Les Chroniques de l'Imaginaire

La Maison du Cygne - Rémy, Ada & Rémy, Yves

A El Golem, le castel construit sur de très vieilles ruines dans le désert de Mauritanie, le Maître veille sur vingt-cinq enfants en provenance du monde entier. Il les aime comme s'ils étaient les siens, et pourtant il sait qu'il les élève de son mieux pour une mission capitale. En effet, les constellations du Cygne et de l'Aigle abritent deux civilisations aux philosophies opposées, et dont chacune lutte pour la suprématie. La Terre est devenue un enjeu, et les petits Cygnes d'El Golem devront orienter leur monde pour l'aligner sur la Maison du Cygne.

Toutefois, au fur et à mesure que les enfants grandissent et deviennent des adolescents, les luttes s'exacerbent autour d'eux, mais aussi en eux, avec les mystères qui s'accumulent, et les rêves étranges qui les habitent. Ainsi, Passy décide de partir du Castel, de se reconnecter avec ce François Vost qui est lui, mais un autre.

L'écriture de ce roman en deux parties est riche, avec un vocabulaire recherché et des images symboliques, à commencer bien sûr par ces deux oiseaux si contrastés, mais aussi avec les noms des personnages secondaires (le Maître, Raphaël, Gabriel...). Toutefois, l'atmosphère en est très différente, voire opposée : à la solitude austère du désert mauritanien, cadre parfait à la discipline quasi-monastique des enfants et de leur éducateur, s'opposent les messes criardes du tourisme et des jeux auxquelles la seconde partie consacre de longs chapitres.
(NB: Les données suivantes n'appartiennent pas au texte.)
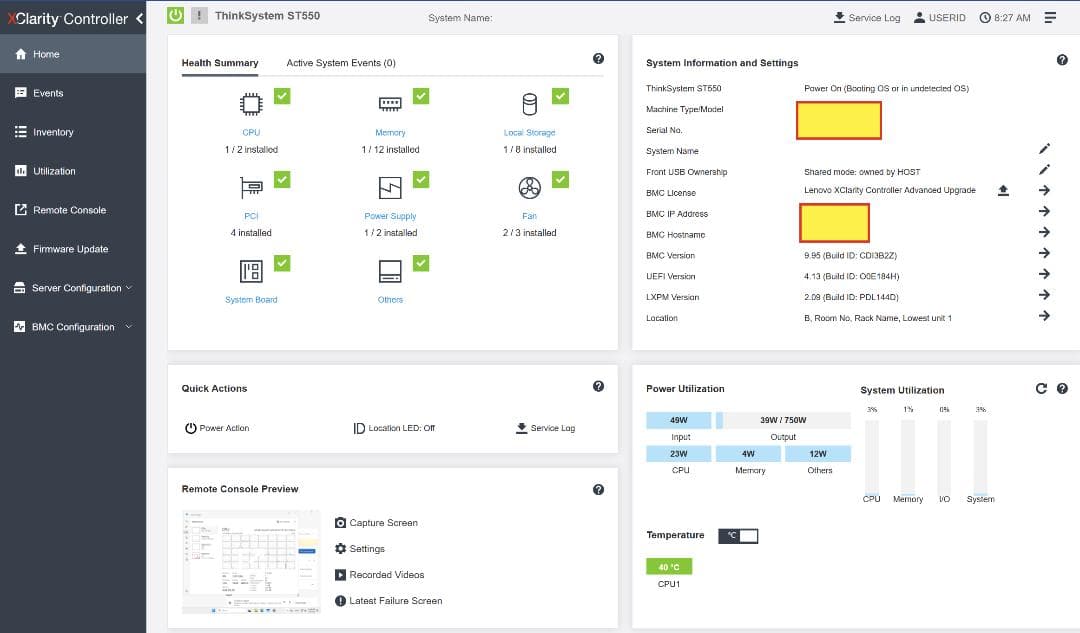Open the Remote Console Preview thumbnail

click(251, 561)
De la même façon, la vie en communauté statique du début devient un road-movie vécu par un seul des personnages précédents, et l'apparente quasi-omniscience du Maître met encore plus en relief l'ignorance de Raphaël, et plus encore de Gabriel.

Métaphore de la croissance et du passage à l'âge adulte, avec ses tentations du retour à l'innocence porté par le désir de retrouver le Castel, ce roman a aussi un argument science-fictif, avec la Terre comme enjeu ignorant, et les touches fantastiques lui donnent, comme son écriture, une atmosphère très singulière et envoûtante. Il n'est donc pas surprenant que ce roman ait obtenu le Grand Prix de l'Imaginaire en 1979.

C'est incontestablement une très bonne idée que cette réédition, qui lui donnera accès à un nouveau lectorat. J'aimerais toutefois comprendre pourquoi l'éditeur a estimé judicieux de répéter textuellement la seconde partie dans l'édition numérique.